Esse período exige disciplina. Fotoproteção rigorosa, hidratação adequada e uso correto dos produtos prescritos reduzem o risco de irritação excessiva e pigmentação. Não é o melhor momento para improvisar cosméticos novos, usar ácidos por conta própria ou retomar exposição solar precocemente.

Para quem mora em São Paulo e tem rotina corrida, vale considerar esse tempo de recuperação no planejamento. Procedimentos feitos perto de eventos, viagens ou compromissos profissionais importantes podem gerar desconforto desnecessário. Quando o tratamento é bem organizado, a experiência tende a ser mais tranquila.

Riscos e cuidados que merecem atenção

O laser fracionado é um recurso médico valioso, mas não deve ser tratado como procedimento simples ou puramente estético. Como qualquer intervenção que gera uma lesão controlada na pele, ele envolve riscos potenciais, como irritação intensa, infecção, herpes em pacientes predispostos, piora de manchas e, raramente, cicatrizes indesejadas.

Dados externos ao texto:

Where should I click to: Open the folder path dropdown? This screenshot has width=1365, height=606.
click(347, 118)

Esses riscos diminuem quando existe avaliação cuidadosa antes da sessão. Histórico de melasma, tendência a pigmentação, uso recente de isotretinoína, doenças de pele ativas, gestação, medicamentos em uso e hábitos de exposição solar são informações que fazem diferença real na conduta. O sucesso do tratamento começa antes do laser ser aplicado.

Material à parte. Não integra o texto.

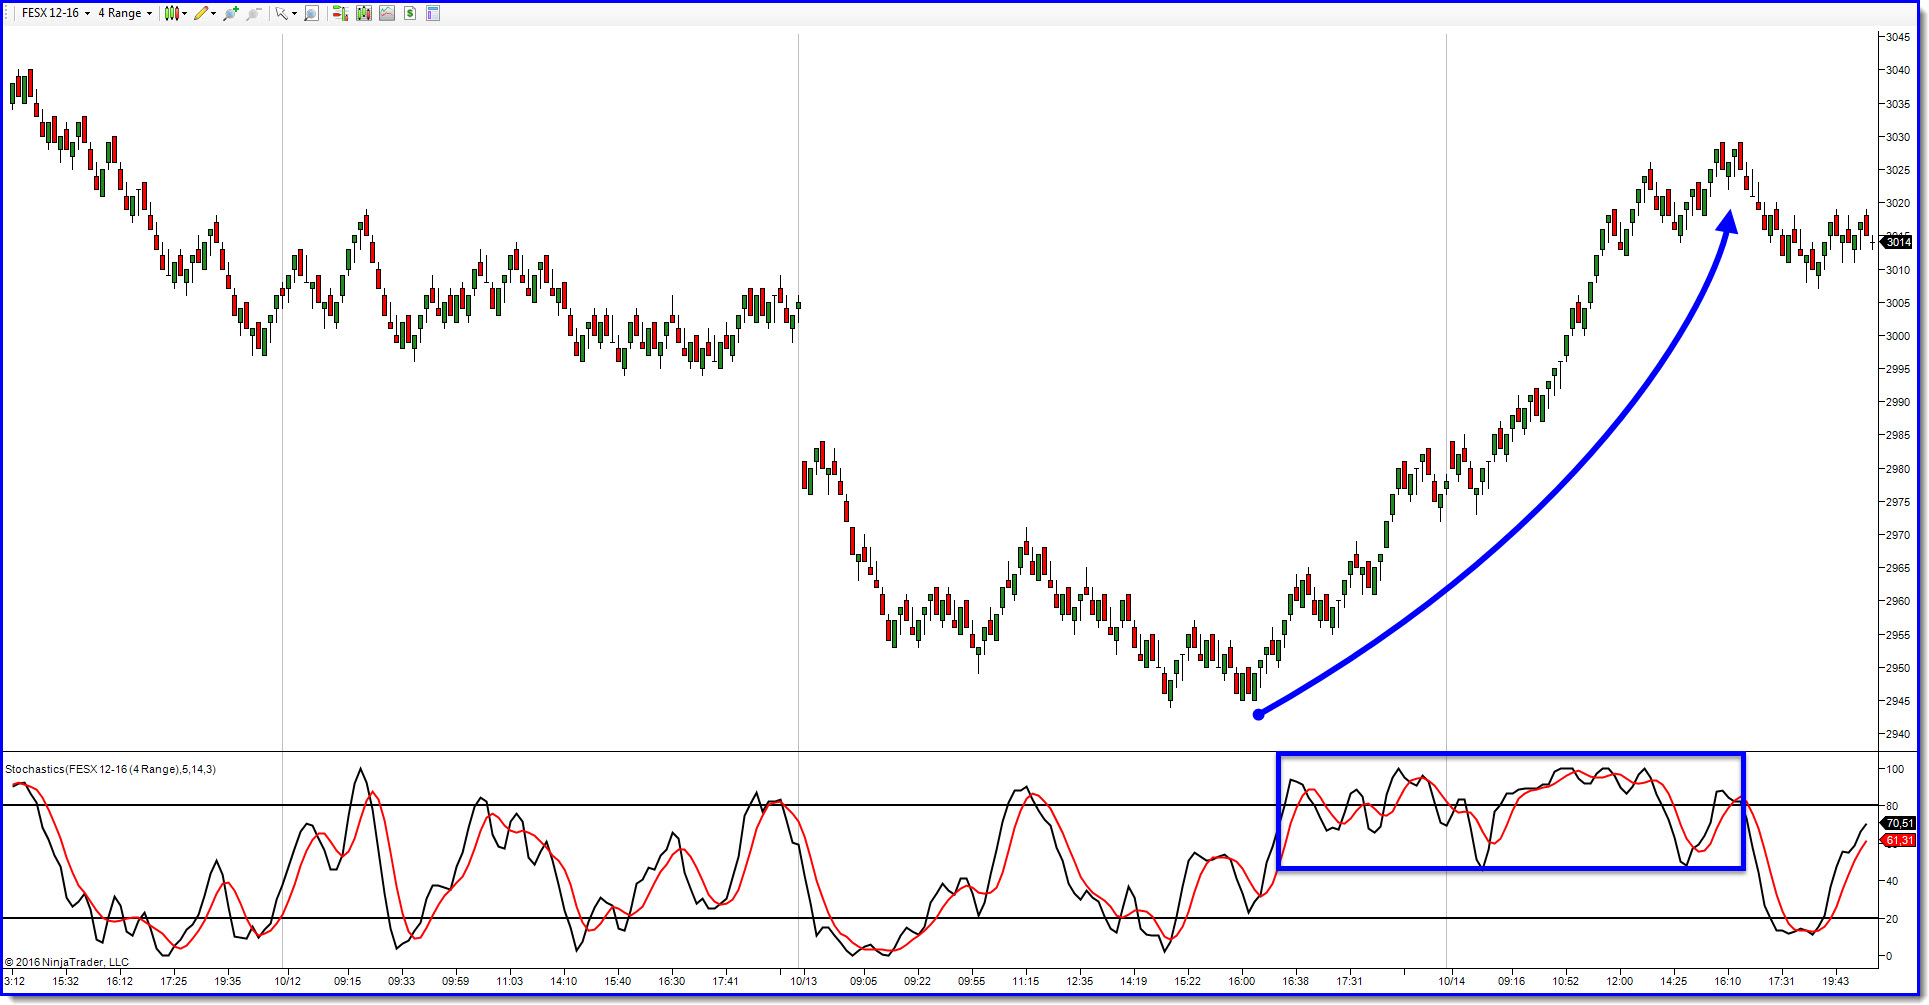Select the arrow pointer cursor tool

Outro erro comum é buscar parâmetros muito agressivos com a ideia de “resolver tudo de uma vez”. Em alguns casos, isso pode até aumentar o risco sem garantir o melhor resultado. Em dermatologia, intensidade e eficácia não são sinônimos absolutos. O melhor protocolo é aquele que equilibra benefício, recuperação e segurança para aquela pele específica.

Laser fracionado ou outros tratamentos para cicatriz de acne?

Essa comparação faz sentido porque o laser não é a única ferramenta disponível. Há situações em que a subcisão trata melhor cicatrizes aderidas, em que o microagulhamento oferece boa resposta com outro perfil de recuperação, ou em que preenchimentos e bioestimuladores ajudam a complementar o relevo. Em alguns pacientes, a associação entre métodos supera claramente a tentativa de resolver tudo com uma tecnologia só.

Por isso, uma consulta séria não deveria começar com a pergunta “qual aparelho vocês usam?”, mas sim com “qual é o meu tipo de cicatriz e qual estratégia faz mais sentido para mim?”. Essa mudança de foco costuma evitar frustrações. Tecnologia é importante, mas a indicação correta continua sendo o ponto central.

Em uma clínica dermatológica com estrutura completa, como O Centro da Pele, essa avaliação permite olhar além das marcas. Muitas vezes, também é necessário tratar oleosidade residual, manchas, sensibilidade cutânea e hábitos que ainda comprometem a barreira da pele. O resultado estético melhora quando o cuidado é integrado.

Quem deve passar por avaliação antes de decidir

Pessoas com cicatrizes de acne que impactam autoestima, textura da pele e confiança na aparência podem se beneficiar da avaliação dermatológica, especialmente quando já tentaram cremes e procedimentos superficiais sem resposta satisfatória. Essa análise é ainda mais importante em pacientes com pele morena, histórico de manchas, acne persistente ou tendência a formar marcas com facilidade.

Também vale procurar orientação quando a dúvida não é apenas tratar, mas entender o momento certo de começar. Às vezes, a melhor conduta não é fazer o laser imediatamente, e sim controlar a acne ativa, preparar a pele ou escolher outra técnica antes. Essa decisão, embora menos imediatista, costuma ser a mais segura e eficiente.

Tratar cicatrizes de acne é, em muitos casos, uma forma concreta de resgatar conforto com a própria imagem. Quando existe diagnóstico preciso, expectativa realista e um plano feito para a sua pele, o resultado deixa de ser promessa genérica e passa a ser cuidado bem conduzido.